My shell script knowledge is a little shaky, but I want to run a daemon (Ubuntu 14.04) defined in /etc/init.d/unicorn, like so

case "$1" in

        log_daemon_msg "Starting $DESC" $NAME || true
        if start-stop-daemon --start --quiet --oknodo --pidfile $PID --exec $DAEMON -- $UNICORN_OPTS; then

In a separate file, /etc/default/unicorn, I have the below variables defined:

DAEMON="cd $APP_ROOT; $GEM_HOME/bin/bundle exec $GEM_PATH/bin/unicorn"

I added "cd $APP_ROOT" because that's the directory from where "$GEM_HOME/bin/bundle" must run.

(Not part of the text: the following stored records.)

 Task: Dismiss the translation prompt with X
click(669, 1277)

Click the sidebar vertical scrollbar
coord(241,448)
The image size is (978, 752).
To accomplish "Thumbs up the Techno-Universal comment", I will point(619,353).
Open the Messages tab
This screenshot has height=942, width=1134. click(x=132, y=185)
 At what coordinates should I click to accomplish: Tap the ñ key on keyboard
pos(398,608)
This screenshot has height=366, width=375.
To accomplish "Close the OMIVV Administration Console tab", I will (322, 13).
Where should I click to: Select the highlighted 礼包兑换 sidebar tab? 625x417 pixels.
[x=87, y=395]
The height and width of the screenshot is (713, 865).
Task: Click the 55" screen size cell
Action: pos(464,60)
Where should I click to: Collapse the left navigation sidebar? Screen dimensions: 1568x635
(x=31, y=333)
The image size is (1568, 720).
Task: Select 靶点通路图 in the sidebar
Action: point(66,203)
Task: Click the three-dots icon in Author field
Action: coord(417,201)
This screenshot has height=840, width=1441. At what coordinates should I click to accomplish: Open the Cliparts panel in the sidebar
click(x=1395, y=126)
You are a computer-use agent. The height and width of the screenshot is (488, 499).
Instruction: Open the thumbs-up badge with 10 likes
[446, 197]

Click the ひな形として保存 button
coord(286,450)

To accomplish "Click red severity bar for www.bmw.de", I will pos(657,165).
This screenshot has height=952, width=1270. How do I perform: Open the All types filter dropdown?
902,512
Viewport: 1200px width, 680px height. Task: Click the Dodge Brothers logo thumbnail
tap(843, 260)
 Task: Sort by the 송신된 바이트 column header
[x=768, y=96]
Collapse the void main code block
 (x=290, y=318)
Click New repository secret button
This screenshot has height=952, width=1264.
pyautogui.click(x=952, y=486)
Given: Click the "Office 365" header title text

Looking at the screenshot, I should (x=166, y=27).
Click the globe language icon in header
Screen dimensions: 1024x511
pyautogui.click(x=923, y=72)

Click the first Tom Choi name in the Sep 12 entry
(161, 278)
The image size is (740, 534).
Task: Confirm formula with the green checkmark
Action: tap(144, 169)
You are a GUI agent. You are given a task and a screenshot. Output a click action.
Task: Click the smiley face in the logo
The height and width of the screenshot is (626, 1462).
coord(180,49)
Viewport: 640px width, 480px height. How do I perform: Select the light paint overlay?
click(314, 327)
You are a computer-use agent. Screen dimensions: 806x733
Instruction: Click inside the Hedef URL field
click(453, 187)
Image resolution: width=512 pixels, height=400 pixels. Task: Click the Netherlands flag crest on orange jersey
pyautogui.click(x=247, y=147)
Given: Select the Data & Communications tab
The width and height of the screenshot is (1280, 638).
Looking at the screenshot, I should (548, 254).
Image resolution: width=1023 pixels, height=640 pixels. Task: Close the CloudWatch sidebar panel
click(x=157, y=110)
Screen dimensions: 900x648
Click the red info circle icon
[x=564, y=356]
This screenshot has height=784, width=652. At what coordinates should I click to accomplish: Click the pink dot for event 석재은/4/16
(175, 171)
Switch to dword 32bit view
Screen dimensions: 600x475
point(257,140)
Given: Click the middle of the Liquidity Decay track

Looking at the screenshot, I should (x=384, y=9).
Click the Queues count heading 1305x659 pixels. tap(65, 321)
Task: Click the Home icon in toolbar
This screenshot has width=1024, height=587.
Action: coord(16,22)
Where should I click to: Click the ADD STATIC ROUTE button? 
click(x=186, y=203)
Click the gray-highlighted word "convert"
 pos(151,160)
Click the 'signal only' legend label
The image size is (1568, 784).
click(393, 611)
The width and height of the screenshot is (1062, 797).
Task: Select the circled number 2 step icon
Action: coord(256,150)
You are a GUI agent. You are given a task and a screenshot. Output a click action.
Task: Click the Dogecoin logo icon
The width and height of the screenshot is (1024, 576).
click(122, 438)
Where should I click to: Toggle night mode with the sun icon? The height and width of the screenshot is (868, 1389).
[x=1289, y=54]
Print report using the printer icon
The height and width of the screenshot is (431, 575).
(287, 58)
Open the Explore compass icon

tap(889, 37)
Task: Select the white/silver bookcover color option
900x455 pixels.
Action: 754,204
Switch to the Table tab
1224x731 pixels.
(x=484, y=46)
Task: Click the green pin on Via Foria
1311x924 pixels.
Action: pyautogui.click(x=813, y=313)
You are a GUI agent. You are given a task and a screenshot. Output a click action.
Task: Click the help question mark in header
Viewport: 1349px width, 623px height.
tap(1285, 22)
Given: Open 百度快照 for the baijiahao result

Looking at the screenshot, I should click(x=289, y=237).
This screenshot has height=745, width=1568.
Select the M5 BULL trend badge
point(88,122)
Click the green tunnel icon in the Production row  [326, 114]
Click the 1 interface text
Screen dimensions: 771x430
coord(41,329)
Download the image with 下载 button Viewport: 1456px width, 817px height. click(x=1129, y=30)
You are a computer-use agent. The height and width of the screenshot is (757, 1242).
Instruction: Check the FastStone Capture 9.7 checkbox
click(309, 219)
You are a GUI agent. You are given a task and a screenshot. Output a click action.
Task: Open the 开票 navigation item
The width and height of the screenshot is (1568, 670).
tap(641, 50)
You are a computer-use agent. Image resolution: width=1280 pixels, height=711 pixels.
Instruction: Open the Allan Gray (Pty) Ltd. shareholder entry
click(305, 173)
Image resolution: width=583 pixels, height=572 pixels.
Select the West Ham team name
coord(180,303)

However, when I go to start my service, I get the below error:

myuser@myproject:~$ sudo service unicorn restart
 * Restarting Unicorn web server unicorn
start-stop-daemon: unable to stat //cd (No such file or directory)

Is there some other way I can store my options so that I can run my command from the desired directory?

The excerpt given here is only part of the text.